Wearing plastic wrap under your corset is not the best of ideas. Wearing plastic wrap at all isn’t a good idea, actually.

Back in 2011 I made a couple of videos explaining potential skin issues that can arise from wearing corsets improperly or in an unhygienic way – some of these issues can include bacterial and fungal skin infections, broken skin, etc. There are ways to prevent these issues, like wearing a washable, breathable and moisture-wicking corset liner between yourself and the corset, trying mesh corsets for better air flow to your skin, etc.

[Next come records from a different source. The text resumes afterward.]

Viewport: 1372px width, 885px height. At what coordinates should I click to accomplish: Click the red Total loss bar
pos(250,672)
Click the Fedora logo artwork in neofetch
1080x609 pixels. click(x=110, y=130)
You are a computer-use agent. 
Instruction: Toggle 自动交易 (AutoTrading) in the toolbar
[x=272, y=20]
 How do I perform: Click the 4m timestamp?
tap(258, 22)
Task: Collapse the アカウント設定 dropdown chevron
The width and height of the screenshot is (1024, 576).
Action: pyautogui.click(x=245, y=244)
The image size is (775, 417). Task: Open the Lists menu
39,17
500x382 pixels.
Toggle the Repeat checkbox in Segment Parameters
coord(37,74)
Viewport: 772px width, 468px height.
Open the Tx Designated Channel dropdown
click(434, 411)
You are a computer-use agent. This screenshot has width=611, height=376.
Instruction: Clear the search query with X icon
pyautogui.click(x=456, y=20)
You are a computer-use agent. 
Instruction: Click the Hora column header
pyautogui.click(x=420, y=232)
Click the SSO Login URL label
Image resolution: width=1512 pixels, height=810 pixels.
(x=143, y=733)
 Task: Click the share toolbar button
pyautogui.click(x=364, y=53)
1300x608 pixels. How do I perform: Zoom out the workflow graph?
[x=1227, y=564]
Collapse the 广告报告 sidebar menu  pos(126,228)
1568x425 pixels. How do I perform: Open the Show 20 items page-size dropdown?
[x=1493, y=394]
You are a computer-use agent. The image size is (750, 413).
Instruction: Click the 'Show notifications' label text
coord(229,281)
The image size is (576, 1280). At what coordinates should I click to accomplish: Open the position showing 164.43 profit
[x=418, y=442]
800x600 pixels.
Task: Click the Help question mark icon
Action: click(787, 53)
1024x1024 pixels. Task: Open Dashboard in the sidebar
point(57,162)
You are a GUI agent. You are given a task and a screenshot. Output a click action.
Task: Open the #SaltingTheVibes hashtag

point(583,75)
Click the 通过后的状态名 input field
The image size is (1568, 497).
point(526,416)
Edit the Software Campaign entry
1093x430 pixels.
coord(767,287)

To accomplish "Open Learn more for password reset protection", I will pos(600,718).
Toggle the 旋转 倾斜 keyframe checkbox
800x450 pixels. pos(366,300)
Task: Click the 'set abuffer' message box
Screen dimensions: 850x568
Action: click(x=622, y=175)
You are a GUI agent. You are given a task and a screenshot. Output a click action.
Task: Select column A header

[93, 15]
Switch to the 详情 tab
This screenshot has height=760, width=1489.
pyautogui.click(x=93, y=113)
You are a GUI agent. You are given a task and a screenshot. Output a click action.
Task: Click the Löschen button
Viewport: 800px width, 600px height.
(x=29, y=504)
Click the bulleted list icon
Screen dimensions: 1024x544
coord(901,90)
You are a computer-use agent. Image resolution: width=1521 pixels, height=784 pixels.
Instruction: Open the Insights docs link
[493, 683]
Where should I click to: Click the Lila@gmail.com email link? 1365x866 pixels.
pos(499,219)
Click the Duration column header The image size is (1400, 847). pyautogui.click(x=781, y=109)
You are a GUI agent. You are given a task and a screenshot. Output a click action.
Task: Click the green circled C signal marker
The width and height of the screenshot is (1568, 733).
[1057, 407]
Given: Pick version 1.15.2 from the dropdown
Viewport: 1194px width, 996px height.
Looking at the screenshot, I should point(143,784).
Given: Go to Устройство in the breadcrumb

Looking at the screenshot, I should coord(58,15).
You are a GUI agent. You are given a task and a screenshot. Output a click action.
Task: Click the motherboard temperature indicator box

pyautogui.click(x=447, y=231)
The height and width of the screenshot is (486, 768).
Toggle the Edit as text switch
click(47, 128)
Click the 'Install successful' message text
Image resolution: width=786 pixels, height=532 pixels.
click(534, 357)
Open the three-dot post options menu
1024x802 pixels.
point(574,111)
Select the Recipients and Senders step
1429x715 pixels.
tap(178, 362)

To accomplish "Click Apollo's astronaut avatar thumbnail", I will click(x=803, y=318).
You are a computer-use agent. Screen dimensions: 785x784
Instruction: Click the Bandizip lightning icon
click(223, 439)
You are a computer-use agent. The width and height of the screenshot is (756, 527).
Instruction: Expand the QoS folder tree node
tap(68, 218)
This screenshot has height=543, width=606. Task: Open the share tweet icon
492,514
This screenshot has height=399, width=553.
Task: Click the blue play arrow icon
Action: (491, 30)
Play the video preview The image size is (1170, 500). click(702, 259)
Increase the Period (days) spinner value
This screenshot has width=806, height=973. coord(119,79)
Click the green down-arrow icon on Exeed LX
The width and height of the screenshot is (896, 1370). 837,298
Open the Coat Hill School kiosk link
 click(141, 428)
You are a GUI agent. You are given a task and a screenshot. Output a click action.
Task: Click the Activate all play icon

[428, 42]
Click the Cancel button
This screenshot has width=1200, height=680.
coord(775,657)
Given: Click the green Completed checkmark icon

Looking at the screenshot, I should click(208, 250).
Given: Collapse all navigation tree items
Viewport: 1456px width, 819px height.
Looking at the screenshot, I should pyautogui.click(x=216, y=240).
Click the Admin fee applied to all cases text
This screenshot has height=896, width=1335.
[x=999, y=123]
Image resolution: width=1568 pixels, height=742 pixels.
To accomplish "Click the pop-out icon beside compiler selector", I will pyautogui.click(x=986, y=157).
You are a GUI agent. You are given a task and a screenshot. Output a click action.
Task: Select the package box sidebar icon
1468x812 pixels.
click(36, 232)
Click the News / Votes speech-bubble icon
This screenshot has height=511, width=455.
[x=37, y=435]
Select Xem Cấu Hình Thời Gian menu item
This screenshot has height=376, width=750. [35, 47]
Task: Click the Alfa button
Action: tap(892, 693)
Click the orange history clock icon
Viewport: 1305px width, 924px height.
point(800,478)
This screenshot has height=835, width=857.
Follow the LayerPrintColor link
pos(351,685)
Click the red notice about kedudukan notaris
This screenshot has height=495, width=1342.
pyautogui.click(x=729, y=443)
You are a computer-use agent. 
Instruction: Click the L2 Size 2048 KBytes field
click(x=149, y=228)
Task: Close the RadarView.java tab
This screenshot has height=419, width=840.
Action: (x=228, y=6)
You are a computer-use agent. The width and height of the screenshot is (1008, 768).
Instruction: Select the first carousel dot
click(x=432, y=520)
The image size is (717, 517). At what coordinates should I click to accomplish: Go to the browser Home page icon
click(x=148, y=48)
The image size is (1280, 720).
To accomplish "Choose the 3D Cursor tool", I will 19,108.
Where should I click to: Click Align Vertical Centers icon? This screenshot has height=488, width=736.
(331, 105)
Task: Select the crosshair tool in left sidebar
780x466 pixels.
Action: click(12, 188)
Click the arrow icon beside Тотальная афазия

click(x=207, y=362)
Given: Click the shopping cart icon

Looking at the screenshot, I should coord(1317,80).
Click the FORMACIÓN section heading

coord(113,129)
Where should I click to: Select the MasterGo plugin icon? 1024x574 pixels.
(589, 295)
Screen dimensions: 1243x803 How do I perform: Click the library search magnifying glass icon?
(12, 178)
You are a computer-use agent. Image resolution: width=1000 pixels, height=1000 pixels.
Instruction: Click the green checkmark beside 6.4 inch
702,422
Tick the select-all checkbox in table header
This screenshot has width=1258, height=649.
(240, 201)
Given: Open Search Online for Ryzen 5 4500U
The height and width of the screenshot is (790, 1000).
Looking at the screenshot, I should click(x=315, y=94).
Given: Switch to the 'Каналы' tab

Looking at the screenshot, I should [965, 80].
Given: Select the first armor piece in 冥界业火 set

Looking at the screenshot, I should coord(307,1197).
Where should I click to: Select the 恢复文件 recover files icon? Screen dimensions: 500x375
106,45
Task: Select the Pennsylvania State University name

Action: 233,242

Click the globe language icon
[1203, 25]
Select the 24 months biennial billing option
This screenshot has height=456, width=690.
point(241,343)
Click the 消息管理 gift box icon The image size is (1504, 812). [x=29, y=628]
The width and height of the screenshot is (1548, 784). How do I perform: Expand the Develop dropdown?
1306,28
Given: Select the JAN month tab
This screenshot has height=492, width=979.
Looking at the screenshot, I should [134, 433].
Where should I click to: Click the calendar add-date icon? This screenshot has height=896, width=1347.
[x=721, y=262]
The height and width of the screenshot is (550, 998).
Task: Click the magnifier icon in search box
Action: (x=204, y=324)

But in this post I’ll address the two main reasons why people claim to wear plastic wrap, other types of wraps, or unbreathable garments next to their skin: for weight loss, and for detoxification purposes.

Myth #1:

Wraps heat up the body through “thermogenesis”, and helps “burn more fat” around the waist and lead to spot reduction.


“Sweating out the fat” is unfortunately bad science.
When I was a kid I remember an adult saying “if you’re not sweating while you’re exercising, you’re not working out hard enough, you’re not burning enough calories”.

 

Why this is incorrect (the scientific explanation)

If you’re exercising, you’re taking organic molecules of fat and sugar and combining it with oxygen you breathe to transfer the energy in those bonds to ATP, and then converting ATP to ADP and free phosphorus and energy to move your actin and myosin, which makes your muscles move. This is an exothermic reaction (moving from higher energy bonds to lower energy bonds) and also a fairly inefficient reaction, so part of the energy is lost as thermal energy (aka heat). This causes your body to heat up during exertion and then your body produces sweat, which absorbs your body heat and then evaporates in an effort to cool you down.

Sidenote: If your body heats up too much without a cooling system like sweating, then by the time your body reaches ~42°C (107°F), many of the proteins in your body’s cells actually lose their shape (denature) and stop working, and this can be fatal. This is why they say if you ever have a fever of over 106°F you should immediately go to the hospital.

(The layperson’s explanation)

That is to say, the heat is a byproduct of exercise, but heat in and of itself does not mean that you’re burning more calories. You may might burn a tiny amount of energy just through the mechanism of vasodilation and sweating, however shivering from the cold activates your muscles and also burns calories. A sizable number of the calories you consume in a day is allotted to maintaining your body heat at 37°C (98.6°F) instead of having it cool to room temperature. What are you doing if you’re helping your body increase its core temperature more efficiently?

Put another way: an engine gets hot because it’s working. Simply heating up an inactive engine will not necessarily make it work.

 

Myth #2:

Wraps increase the amount you sweat and “help you to detox” your body more effectively.


There are people who say that you can sweat out heavy metals and other toxins. This is to a small extent true, but your skin is only responsible for about 1% of the total detoxification of your body (according to toxicologist David Cruz). Your liver, kidneys, lungs, and even your gut helps with most of the detoxification of your body.

The body’s natural detoxification processes (the abridged scientific explanation)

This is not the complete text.